Mobile is the new PC and AArch64 is the new x64

Dave Jones dave at jones.com
Thu Sep 20 13:28:11 UTC 2018


On Thursday, 20 September 2018 at 09:32:01 UTC, Laurent Tréguier 
wrote:
> On Thursday, 20 September 2018 at 08:15:39 UTC, Dave Jones 
> wrote:
>> Longer battery life is a convenience not a requirement.
>
> What is a convenience and a requirement is completely 
> subjective. I'd classify the removable battery example as a 
> requirement more than a convenience, but other people don't.

Unless lack of the feature in question stops you from doing 
something you *must* be able to do with the device then it is not 
a requirement.

You can classify however you like, but you can still do 
everything you could whether with a fixed or removable battery. 
If battery life is a concern you can get a portable charger.


>> You can still buy the old brick phones with longer battery 
>> life. Smartphones have taken over but they havent killed that 
>> market completely.
>
> Just like you can buy pretty much any old thing, obviously 
> markets don't get 100% killed, nobody here is talking about 
> complete, absolute annihilation of the PC to the point that is 
> doesn't exist anymore...

Markets get "adjusted", some things get killed, AFAIK you cant 
buy VHS recorders any more, but you can still buy vinyl records. 
In fact the market for vinyl has grown almost 100% in the last 10 
years.

Weird but true, people buy stuff for all sorts of reasons.


>> It's not about phones overtaking desktops in the market, 
>> that's long past, it's about phones killing the desktop market 
>> completely.
>
> You're just playing on words here.

No I'm not, it's what Joakim has been saying all along, and as 
you used the same language it's fair to assume you meant the same 
as he did.


>> All the advantages in the world are no good if it doesnt do 
>> something you **require** it to do.
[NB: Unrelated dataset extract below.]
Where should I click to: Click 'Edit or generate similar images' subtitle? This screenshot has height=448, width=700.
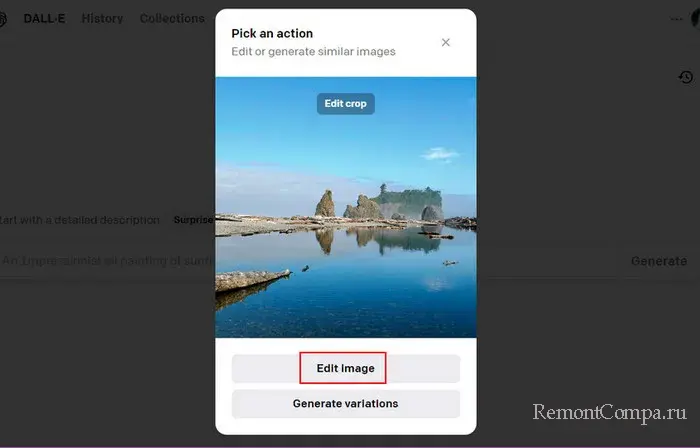(x=313, y=52)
If I'm doing pro audio 
>> Android is useless, no hardware, not enough processing power, 
>> no DAW apps. Doesn't matter if it has an amazing screen, 3 
>> sims, year long battery, etc etc..
>
> Correction: "All the advantages in the world are no good if it 
> doesn't do something MOST PEOPLE **require** it to do".
> I personally wanted phones to always have a removable battery, 
> but I'm not representative of the whole population.

If I require an 12 channel balanced audio interface, I wont buy a 
****ing phone because it cant do that.

If you require a removable battery and cant find a phone that has 
one, you will still buy a phone with a fixed battery. Because 
your not buying it to charge batteries.

Its a different thing.


> You're doing pro audio. Do most people in the world do pro 
> audio ?
> I think not.

Apple survived for 20 years just selling computers mostly to the 
pro-audio and publishing industry, its a big market.


> "no hardware": if it exists in this plane of the universe, so 
> it must have hardware in some way, don't you think ?
> "not enough processing power": IIRC the very beginning of this 
> train-wreck of a thread was the fact that processing power on 
> smartphones is constantly increasing... So that's probably just 
> a matter of time.

If Sony came out with a PS5 tomorrow that had 100X the power of 
the PS4 you think all the developers and users would "nah that's 
too much man, we wouldnt know what to do with it, 10X is all we 
need"

Or would they be creaming their pants thinking of all the cool 
shit that can be done with that kind of processing power.

Pro audio is that, so is video, so is PC gaming.